Арбузное дерево. Валерий Панюшкин о ностальгии Спектр
Воскресенье, 24 ноября 2024
Сайт «Спектра» доступен в России через VPN

Арбузное дерево. Валерий Панюшкин о ностальгии

Иллюстрация Алиса Кананен/SpektrPress Иллюстрация Алиса Кананен/SpektrPress

В Риге раннее утро. Ночью прошел дождь, а теперь солнце. Приятно пахнет мокрой листвой и яблоками, потому что прямо напротив нашей двери растет яблоня. Посреди города на оживленной улице — яблоня. Мой шестилетний сын каждый раз, проходя мимо, срывает яблоко. Грызет и говорит, что это самые вкусные яблоки в мире. Я веду мальчика в детский сад. Когда мы идем в детский сад, мы разговариваем обычно о чем-нибудь многозначительном — на этот раз о войне.

-- Папа, а как долго длятся войны?

-- По разному, малыш.

-- Ну… — мимо проезжает трамвай и я не слышу окончания фразы.

Наклоняюсь и переспрашиваю:

-- Что?

-- Ну, приведи пример какой-нибудь, сколько длятся войны?

-- По-разному. Великая Отечественная война длилась четыре года. Война, которую начал Советский Союз в Афганистане, когда я был чуть старше, чем ты теперь, длилась десять лет. Давным-давно во Франции была Столетняя война, она потому так и называется, что длилась сто лет. Но бывают и короткие войны. Израиль однажды вел шестидневную  войну. А почему ты спрашиваешь?
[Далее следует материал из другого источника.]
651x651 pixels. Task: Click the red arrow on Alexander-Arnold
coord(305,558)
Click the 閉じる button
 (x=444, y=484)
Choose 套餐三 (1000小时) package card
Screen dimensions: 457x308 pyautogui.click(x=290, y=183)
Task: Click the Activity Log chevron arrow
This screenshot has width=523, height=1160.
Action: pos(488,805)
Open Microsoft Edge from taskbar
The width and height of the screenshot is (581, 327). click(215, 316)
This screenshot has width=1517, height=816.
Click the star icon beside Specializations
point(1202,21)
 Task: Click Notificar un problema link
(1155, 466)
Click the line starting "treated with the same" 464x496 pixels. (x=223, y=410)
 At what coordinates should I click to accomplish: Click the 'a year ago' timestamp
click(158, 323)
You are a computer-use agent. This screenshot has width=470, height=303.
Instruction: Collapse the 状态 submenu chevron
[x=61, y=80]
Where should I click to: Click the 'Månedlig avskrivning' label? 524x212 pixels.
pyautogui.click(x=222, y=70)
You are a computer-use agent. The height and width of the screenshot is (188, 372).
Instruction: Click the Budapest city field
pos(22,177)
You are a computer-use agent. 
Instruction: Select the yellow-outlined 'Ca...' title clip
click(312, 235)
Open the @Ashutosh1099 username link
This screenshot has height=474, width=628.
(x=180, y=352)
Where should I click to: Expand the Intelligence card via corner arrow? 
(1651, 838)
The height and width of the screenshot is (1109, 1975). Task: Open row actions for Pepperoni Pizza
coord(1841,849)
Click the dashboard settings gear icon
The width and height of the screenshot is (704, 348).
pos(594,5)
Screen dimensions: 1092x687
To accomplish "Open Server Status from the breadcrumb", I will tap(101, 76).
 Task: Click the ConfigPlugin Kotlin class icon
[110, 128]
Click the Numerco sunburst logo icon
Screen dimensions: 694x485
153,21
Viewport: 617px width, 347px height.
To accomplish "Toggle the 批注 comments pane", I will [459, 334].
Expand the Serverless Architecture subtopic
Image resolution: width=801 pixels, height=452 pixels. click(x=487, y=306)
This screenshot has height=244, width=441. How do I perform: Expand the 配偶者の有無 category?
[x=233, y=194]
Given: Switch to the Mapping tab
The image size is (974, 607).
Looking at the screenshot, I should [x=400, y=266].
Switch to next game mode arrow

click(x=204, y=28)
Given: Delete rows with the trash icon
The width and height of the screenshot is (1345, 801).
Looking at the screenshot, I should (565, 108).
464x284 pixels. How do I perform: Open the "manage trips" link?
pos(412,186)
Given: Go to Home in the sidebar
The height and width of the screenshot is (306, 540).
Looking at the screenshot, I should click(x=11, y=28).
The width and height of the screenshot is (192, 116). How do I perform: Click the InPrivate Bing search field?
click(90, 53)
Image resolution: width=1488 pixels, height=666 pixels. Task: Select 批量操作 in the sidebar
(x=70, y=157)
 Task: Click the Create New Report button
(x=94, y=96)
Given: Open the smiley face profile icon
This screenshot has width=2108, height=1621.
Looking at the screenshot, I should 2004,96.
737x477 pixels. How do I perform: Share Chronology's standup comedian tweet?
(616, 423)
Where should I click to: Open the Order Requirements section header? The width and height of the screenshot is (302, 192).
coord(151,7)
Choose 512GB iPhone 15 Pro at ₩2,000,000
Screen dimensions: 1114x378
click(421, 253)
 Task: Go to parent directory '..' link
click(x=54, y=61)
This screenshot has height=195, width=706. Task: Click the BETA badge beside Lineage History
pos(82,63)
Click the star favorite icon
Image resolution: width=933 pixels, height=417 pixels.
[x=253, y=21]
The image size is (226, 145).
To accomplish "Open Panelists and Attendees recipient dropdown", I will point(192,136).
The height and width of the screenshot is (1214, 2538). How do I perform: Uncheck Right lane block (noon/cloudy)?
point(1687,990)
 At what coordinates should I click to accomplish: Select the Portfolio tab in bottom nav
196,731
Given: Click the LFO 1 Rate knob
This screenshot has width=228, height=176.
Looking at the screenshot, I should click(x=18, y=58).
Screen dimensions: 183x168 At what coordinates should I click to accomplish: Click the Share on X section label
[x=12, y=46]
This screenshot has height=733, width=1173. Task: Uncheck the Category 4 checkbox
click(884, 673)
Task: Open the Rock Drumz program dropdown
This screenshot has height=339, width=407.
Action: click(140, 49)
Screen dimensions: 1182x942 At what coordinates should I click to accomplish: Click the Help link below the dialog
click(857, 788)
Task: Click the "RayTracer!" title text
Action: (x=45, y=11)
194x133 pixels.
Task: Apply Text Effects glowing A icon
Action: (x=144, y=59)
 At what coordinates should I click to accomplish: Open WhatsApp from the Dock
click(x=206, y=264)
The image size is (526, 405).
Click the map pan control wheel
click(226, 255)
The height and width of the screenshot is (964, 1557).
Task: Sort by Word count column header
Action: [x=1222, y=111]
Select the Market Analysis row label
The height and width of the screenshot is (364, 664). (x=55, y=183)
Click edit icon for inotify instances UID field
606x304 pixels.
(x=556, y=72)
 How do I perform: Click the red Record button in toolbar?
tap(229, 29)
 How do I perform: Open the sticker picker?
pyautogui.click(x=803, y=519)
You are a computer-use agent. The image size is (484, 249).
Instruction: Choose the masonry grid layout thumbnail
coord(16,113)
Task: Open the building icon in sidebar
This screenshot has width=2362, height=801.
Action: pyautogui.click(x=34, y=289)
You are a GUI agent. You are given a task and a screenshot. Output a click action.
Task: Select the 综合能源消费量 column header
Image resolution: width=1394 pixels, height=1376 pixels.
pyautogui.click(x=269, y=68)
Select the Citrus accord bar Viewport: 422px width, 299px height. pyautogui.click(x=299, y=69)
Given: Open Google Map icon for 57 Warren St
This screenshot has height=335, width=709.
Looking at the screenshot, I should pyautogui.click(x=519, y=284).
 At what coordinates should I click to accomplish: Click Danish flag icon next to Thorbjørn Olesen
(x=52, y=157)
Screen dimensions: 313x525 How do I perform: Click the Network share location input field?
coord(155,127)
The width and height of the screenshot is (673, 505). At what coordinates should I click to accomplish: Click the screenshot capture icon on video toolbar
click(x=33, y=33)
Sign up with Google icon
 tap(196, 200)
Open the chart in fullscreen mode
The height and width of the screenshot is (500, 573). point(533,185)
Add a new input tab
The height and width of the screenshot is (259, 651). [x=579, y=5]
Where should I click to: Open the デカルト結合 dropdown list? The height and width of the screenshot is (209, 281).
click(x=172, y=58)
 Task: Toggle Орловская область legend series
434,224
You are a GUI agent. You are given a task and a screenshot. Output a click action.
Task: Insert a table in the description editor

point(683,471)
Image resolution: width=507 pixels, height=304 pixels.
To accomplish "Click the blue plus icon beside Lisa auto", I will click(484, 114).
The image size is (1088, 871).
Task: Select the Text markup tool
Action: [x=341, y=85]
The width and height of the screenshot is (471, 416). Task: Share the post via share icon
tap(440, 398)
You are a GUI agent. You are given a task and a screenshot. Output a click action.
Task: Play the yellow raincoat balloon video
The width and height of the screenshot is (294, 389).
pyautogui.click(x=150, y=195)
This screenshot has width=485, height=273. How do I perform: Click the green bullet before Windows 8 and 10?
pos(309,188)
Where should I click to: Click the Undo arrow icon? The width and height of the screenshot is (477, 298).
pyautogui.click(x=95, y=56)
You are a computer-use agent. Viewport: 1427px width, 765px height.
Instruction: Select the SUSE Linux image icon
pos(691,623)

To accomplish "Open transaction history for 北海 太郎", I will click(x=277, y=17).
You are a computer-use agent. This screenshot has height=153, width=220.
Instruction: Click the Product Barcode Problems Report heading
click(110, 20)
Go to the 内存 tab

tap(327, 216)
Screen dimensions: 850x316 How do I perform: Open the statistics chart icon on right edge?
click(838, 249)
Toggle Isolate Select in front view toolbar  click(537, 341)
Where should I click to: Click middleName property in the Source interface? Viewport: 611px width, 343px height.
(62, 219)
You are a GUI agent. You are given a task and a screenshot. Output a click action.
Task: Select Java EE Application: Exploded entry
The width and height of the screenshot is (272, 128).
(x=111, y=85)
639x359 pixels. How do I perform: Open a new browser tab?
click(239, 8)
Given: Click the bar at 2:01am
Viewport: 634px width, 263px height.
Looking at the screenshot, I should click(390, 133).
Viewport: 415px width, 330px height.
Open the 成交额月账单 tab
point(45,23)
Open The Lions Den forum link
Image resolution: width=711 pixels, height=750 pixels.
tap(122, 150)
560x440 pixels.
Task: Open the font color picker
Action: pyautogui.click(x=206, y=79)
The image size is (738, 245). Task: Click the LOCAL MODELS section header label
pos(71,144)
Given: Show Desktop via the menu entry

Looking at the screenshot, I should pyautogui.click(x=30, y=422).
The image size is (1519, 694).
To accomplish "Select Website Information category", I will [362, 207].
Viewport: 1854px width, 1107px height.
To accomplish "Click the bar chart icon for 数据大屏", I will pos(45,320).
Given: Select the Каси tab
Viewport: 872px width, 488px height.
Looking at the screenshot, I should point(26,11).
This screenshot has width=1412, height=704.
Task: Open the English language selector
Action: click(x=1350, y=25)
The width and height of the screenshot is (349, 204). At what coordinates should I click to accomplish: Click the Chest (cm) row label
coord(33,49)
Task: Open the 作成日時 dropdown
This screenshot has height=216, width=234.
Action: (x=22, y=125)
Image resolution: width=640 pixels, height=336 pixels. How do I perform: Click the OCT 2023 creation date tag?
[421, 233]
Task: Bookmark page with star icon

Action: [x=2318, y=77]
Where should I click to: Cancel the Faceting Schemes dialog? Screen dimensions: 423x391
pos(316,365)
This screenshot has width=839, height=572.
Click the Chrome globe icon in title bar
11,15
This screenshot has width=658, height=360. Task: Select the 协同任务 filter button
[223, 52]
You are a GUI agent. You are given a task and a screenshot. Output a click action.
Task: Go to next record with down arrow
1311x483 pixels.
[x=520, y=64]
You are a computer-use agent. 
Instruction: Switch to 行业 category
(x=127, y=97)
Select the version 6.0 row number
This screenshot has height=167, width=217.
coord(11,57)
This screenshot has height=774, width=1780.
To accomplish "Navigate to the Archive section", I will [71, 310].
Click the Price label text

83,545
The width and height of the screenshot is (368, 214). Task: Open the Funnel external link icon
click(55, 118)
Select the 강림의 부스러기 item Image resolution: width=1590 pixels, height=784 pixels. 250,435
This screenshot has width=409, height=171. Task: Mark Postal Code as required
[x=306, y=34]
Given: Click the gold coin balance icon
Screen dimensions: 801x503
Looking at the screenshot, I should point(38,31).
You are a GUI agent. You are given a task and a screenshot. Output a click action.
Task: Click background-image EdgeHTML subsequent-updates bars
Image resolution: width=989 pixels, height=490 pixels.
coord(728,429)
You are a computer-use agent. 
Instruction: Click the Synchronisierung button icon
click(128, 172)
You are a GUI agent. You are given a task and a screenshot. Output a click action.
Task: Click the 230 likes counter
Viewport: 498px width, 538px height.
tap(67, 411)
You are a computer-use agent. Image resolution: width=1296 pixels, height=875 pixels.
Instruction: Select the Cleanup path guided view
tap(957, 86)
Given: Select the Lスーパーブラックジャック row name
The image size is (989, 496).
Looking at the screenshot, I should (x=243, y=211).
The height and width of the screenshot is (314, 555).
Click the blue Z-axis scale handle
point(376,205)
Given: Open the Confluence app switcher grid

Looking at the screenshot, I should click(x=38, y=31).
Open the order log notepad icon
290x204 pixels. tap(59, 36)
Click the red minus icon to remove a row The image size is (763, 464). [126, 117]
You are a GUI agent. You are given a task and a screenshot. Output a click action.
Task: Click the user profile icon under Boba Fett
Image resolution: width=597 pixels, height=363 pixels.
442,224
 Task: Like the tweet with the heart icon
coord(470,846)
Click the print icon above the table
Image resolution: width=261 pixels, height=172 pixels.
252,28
-- Я хотел бы, чтобы войны длились два дня максимум.

-- А я хотел бы, чтобы войн вообще не было.

-- Я тоже, — малыш догрызает яблоко и с важным видом кладет огрызок в урну, кажется, мне или Тик-току удалось воспитать в малыше экологичность. — Но если уж войны все равно бывают, то я хотел бы, чтобы они длились два дня, дольше трудно терпеть.

-- Терпеть? Ты как-то чувствуешь войну? Мы же в Риге, здесь войны нет.

Иллюстрация Алиса Кананен/SpektrPress

Мальчик молчит минуту. Мы шагаем по мокрому асфальту. Мимо идут маленькая девушка и большая собака, долматинец. Девушка цокает по тротуару каблуками, собака цокает когтями. Наконец, мальчик, видимо, собравшись с мыслями, говорит:

-- Ты чувствуешь, как пахнет?

-- Как пахнет? Сыростью? Листьями? Яблоками? Бензином?

-- Пахнет как в Вялках. Я там давно не был. Мне надо туда поехать и кое-что посмотреть.

Он не говорит, что ему надо посмотреть, но я знаю. Вялки — это подмосковная деревня. Там находится дача, где выросла моя старшая дочь теперь уже совсем взрослая. Мой сын и бывал-то там всего несколько раз в гостях у старшей сестры. Совсем маленьким. Но вот ведь — запомнил запах.

И еще кое-что запомнил, важное. В один из приездов в эти самые Вялки мой сын успел посадить там у забора арбузную косточку. Он на всех загородных участках, где бывает, и где едят арбуз, сажает арбузную косточку. Каждый раз сеет невозможное, хотя я ему говорил, что арбузное дерево, тем более в наших широтах, вырастить нельзя. Но он сеет, а потом возвращается и смотрит, не выросло ли. До сих пор арбузное дерево нигде не выросло, но мой мальчик не оставляет надежды — возвращается и смотрит, помнит и ждет.

Мы переходим улицу, останавливается трамвай, мы заходим в вагон. «Nākamā pietura Bērnu pasaulē», — говорит в трамвае электрический женский голос — следующая остановка Детский мир.

-- Папа, папуль, — я наклоняюсь к сыну, потому что за стуком трамвайных колес его почти не слышно. — Мы когда-нибудь сможем туда вернуться?

-- В Россию?

-- А Вялки в России?

-- Вялки в России.

-- В Вялки, в Россию сможем вернуться?

-- Не знаю. Надеюсь.

-- Папа, папуль, — мальчик делает паузу и смотрит на меня пристально. — Что у тебя с глазами?